Presto ci ritroveremo in Toscana con un gruppo di persone di vari paesi, e in primavera – se tutto va bene – partiremo per la Lituania, dove ne creeremo una versione in lituano, a Kaunas, con un numero ancora più grande di partecipanti – attori e studenti di teatro, e comunità che praticano una forma popolare di canto lituano, le sutartines. Sarà una notte di veglia e di festa nelle strade della città, con canzoni e testi e azioni teatrali. E cerchiamo occasioni per realizzare nuove versioni de Gli assetati durante brevi residenze in Italia, sempre diverse.
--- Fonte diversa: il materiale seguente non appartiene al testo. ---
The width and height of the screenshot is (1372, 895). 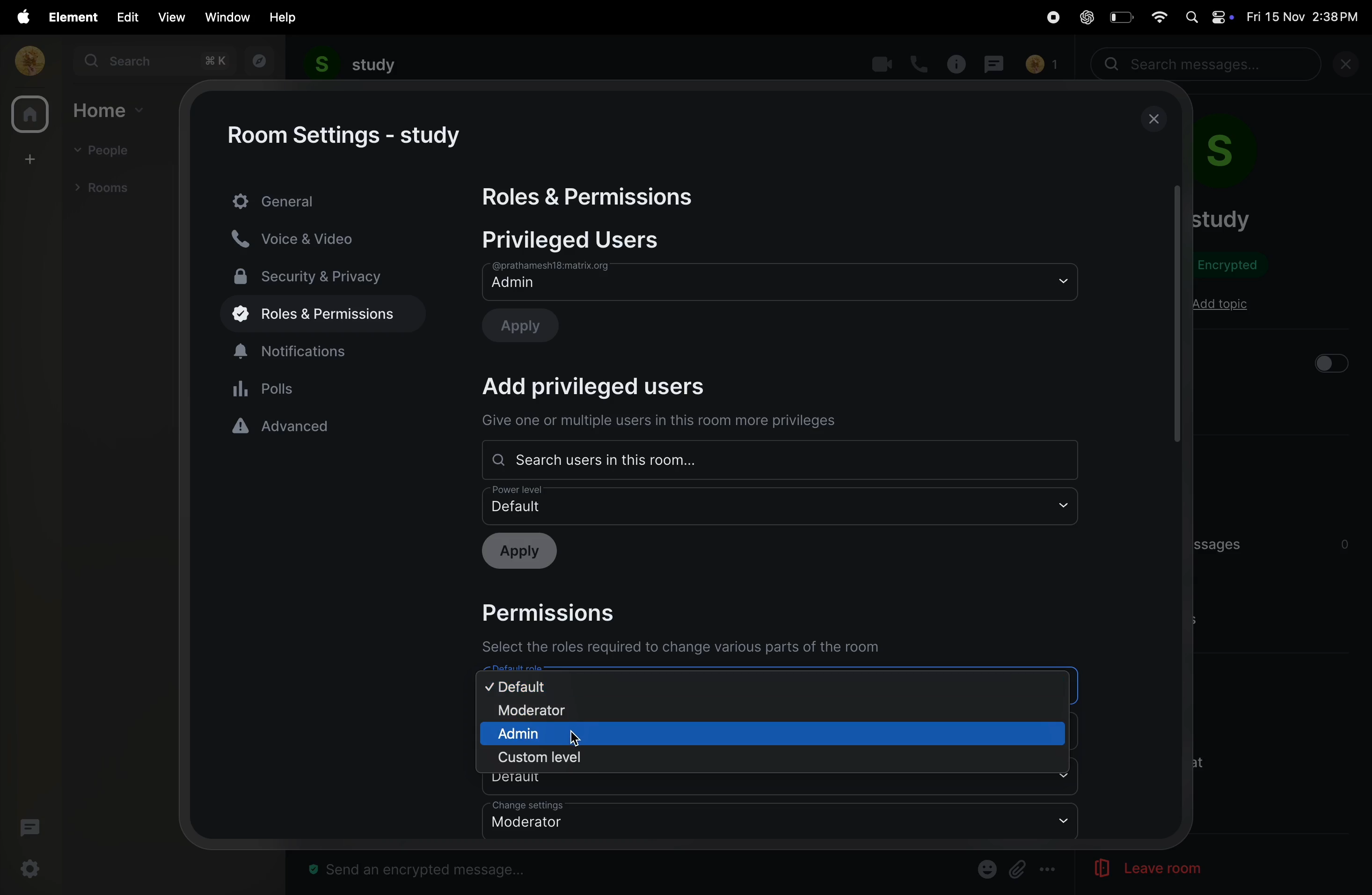 I want to click on profile, so click(x=26, y=60).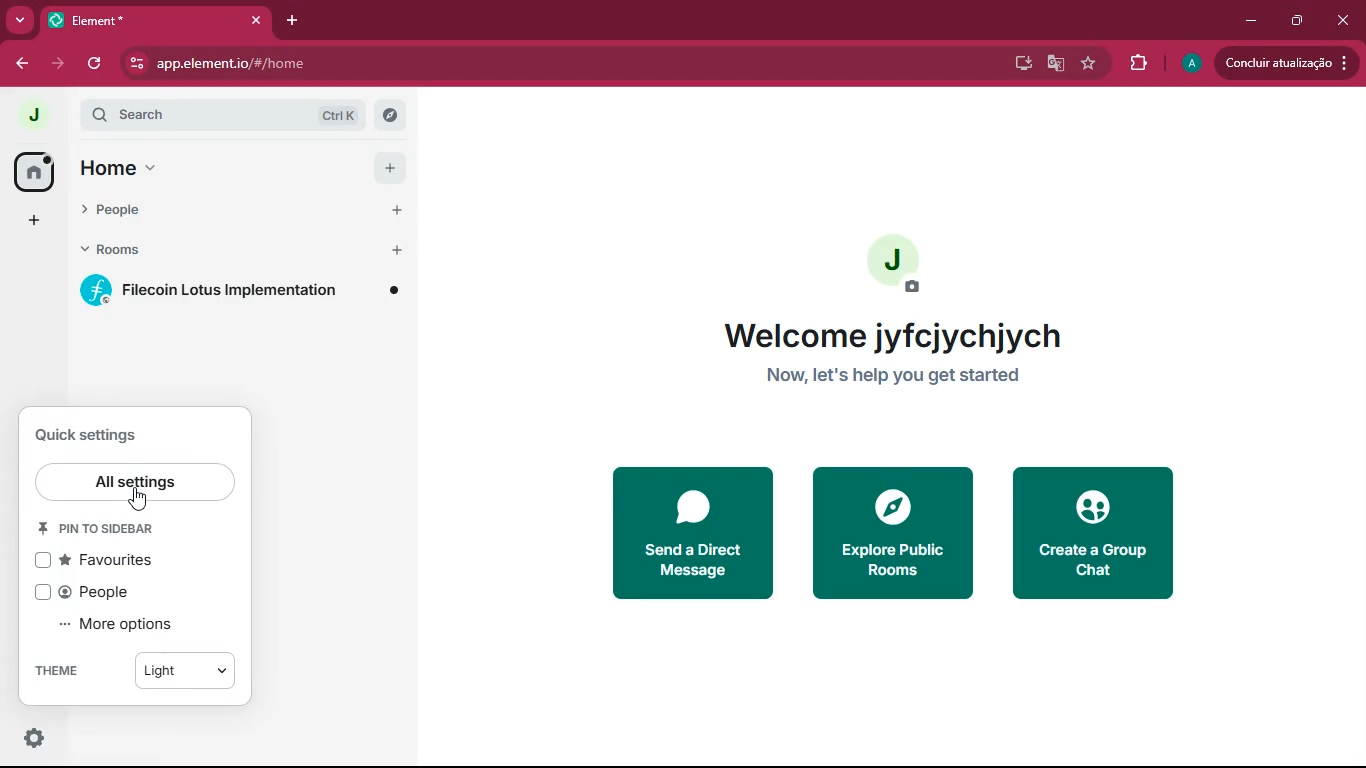 The image size is (1366, 768). What do you see at coordinates (390, 116) in the screenshot?
I see `explore rooms` at bounding box center [390, 116].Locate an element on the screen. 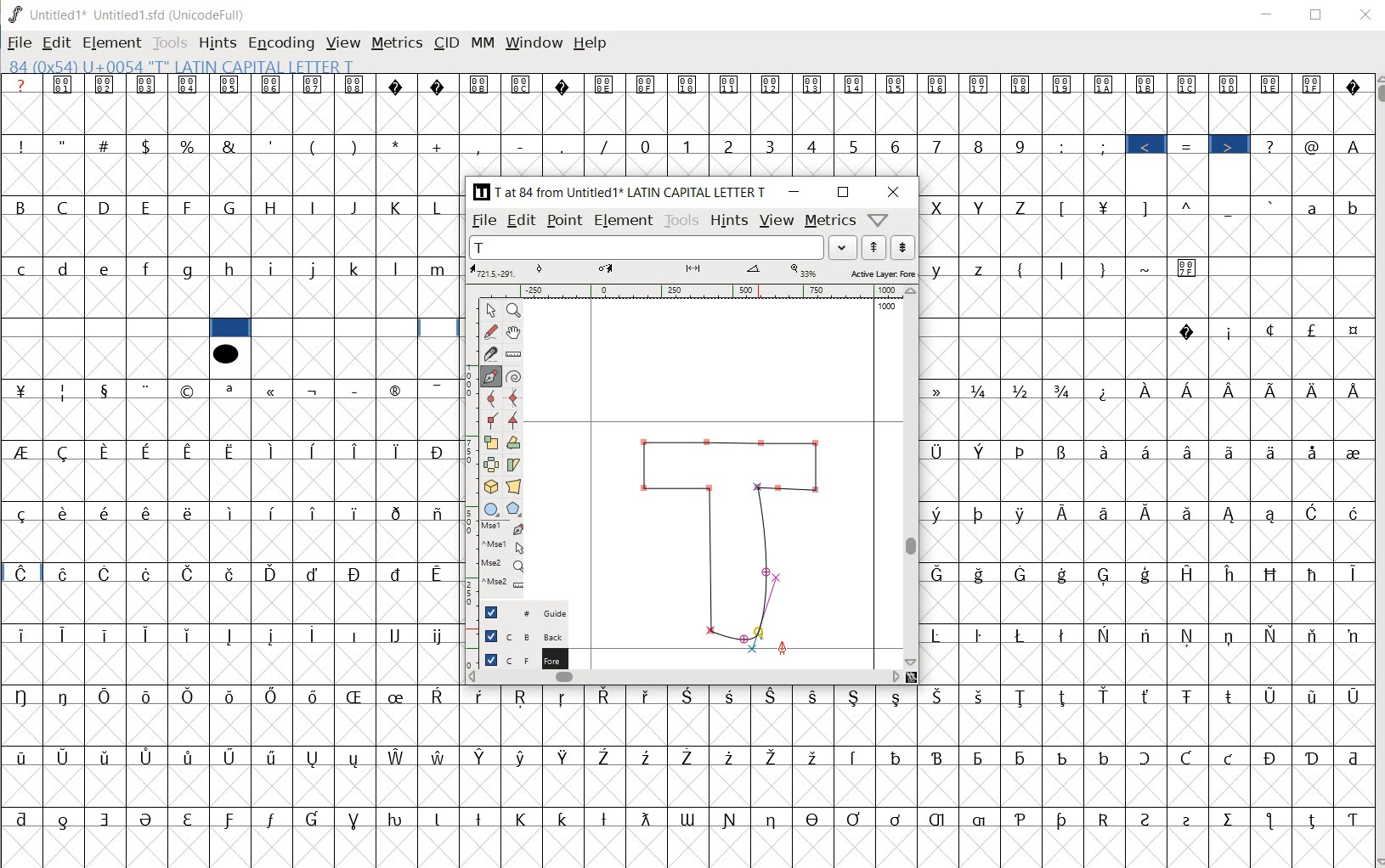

Altri lavori sono in cantiere. Alcuni di noi sono ora in Colombia, dove stanno lavorando con un gruppo di persone su materiale creato da Jorge Romero Mora, Voces Failiares, basato su elementi tradizionali colombiani, che contamina le storie dell’infanzia di Gesù con la realtà sociale di quel paese.
Poi ci sono altre idee, legate a collaborazioni con altre persone e teatri ed agli interessi specifici di alcuni di noi, idee che, pur avendo tutte un risvolto teatrale, si nutrono anche delle esperienze e delle aspirazioni di ognuno di noi, spesso alla ricerca di occasioni per creare comunità provvisorie, transitorie, instabili ma significative, attraverso strumenti teatrali.
La creazione dell’Accademia dell’Incompiuto può sembrare un’iniziativa rischiosa, di questi tempi, e dobbiamo trovare il modo non solo di farla vivere creativamente, ma anche i mezzi per farla concretamente sopravvivere. Ogni tipo di sostegno è per noi importante, ora, soprattutto in Italia.
In ogni modo, l’Accademia dell’Incompiuto non sarà un gruppo fisso, definito, con un’identità stabile. Sarà una costellazione di individui appartenenti a mondi anche lontani l’uno dall’altro, con sensibilità e interessi differenti, un’impresa che non sarà mai “compiuta” del tutto.
Tu cosa cerchi oggi dal e nel teatro?
Pensiero. Serenità semplice. La possibilità di essere utile a qualcuno.
[1] Emanuele Valenti, “Tradire il futuro”, La Falena, 1/2021, pp. 53-55.
[2] Jerzy Grotowski, Testi 1954-1998, La Casa Usher. Volume I, La possibilità del teatro (1954-1964); volume II, Il teatro povero (1965-1969); volume III, Oltre il teatro (1970-1984); volume IV: L’arte come veicolo (1984-1998).